MEAL PREP: Quick Red Pepper Pasta

Ingredients: 

  • 2 shallots 

  • 4 cloves of garlic

  • 1 jar of roasted red peppers 

  • ¼ cup of sun-dried tomatoes 

  • ¼ cup of tahini, cashew butter, or almond butter

  • 4 tbsp olive oil 

  • 1 box or 1 cup of fresh basil leaves 

  • 1 box of uncooked pasta of your choice 

  • 1 cup of reserved pasta water 

  • Handful of spinach

  • 4 field roast sausages 

  • ½ cup of shredded parmesan cheese or vegan cheese 

  • Salt and red pepper flakes to taste

Instructions: 

  1. Roughly chop your shallots and garlic cloves. Slice the field roast sausages into pieces, which you will be crumbling later so they do not have to be cut uniformly. 

  2. On a pan, saute the aromatics with 2 tbsp of oil for about 2 minutes or until they’re softened and fragrant. Once they’re cooked, remove from the pan and add to a blender for later.

  3. On that same pan using the remaining oil, add the sausages and break them up into crumbles with your spatula. The sausage will take a few minutes to cook. 

  4. In the meantime, place a large pot on high heat to boil 4 cups of water and add the noodles once the water is bubbling. Allow the noodles to cook until they’re al dente (slightly undercooked). Once they are almost done depending on the box’s instructions, save 1 cup of the pasta water for later. Strain the pasta from the water and place it back into the pot. 

  5. Take the roasted red peppers out of the jar and chop them into smaller pieces. Place them into the blender with the cooked shallots, garlic, tahini, 2 tbsp of olive oil, torn basil leaves, and half of the pasta water then blend until smooth. 

  6. Pour the sauce into the pot with the cooked noodles and stir everything together on low heat. This will allow the sauce to thicken with the starchy reserved pasta water from earlier.

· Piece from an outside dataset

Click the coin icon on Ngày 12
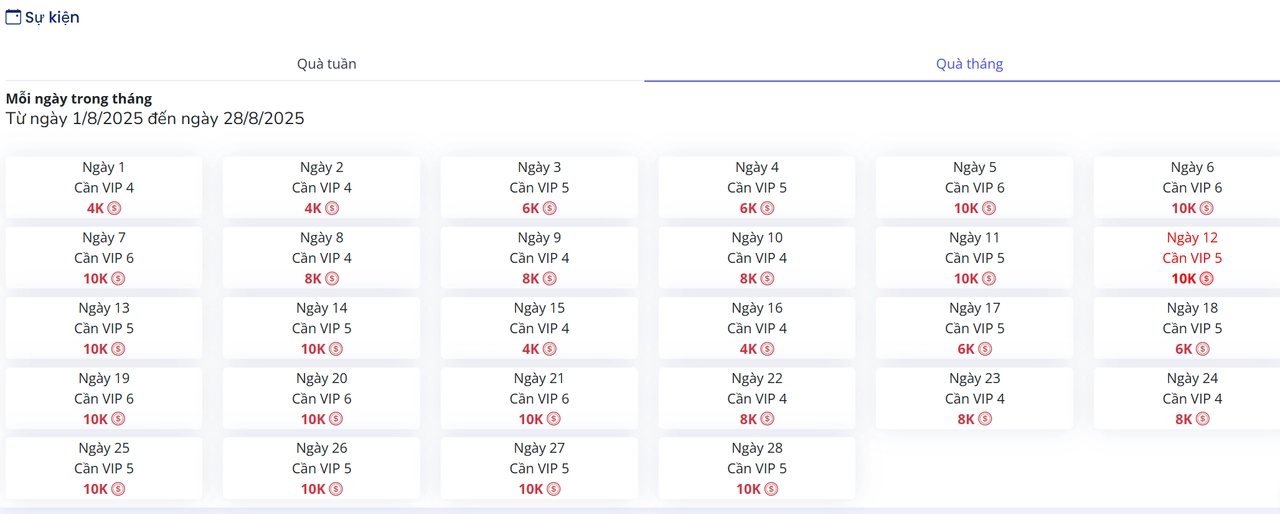The width and height of the screenshot is (1280, 514). tap(1207, 279)
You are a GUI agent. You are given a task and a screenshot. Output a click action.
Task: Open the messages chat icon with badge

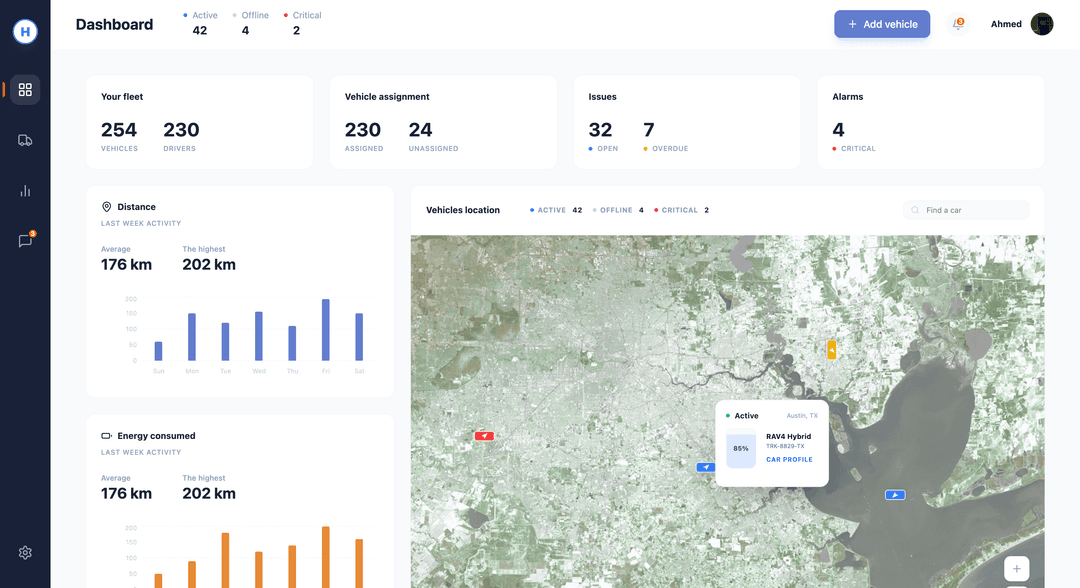[25, 240]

  7. After you feel some heat resonating from the sauce and pasta, add the shredded cheese and turn the heat up slightly to low-medium. Add the rest of the pasta water and spinach then stir slowly yet carefully until all the noodles are coated in the sauce well, the cheese has melted, and the spinach has wilted. Lastly, add a dash of salt and red pepper to your liking. 

  8. You can store this in the fridge for a week as meal prep or this can be enjoyed immediately.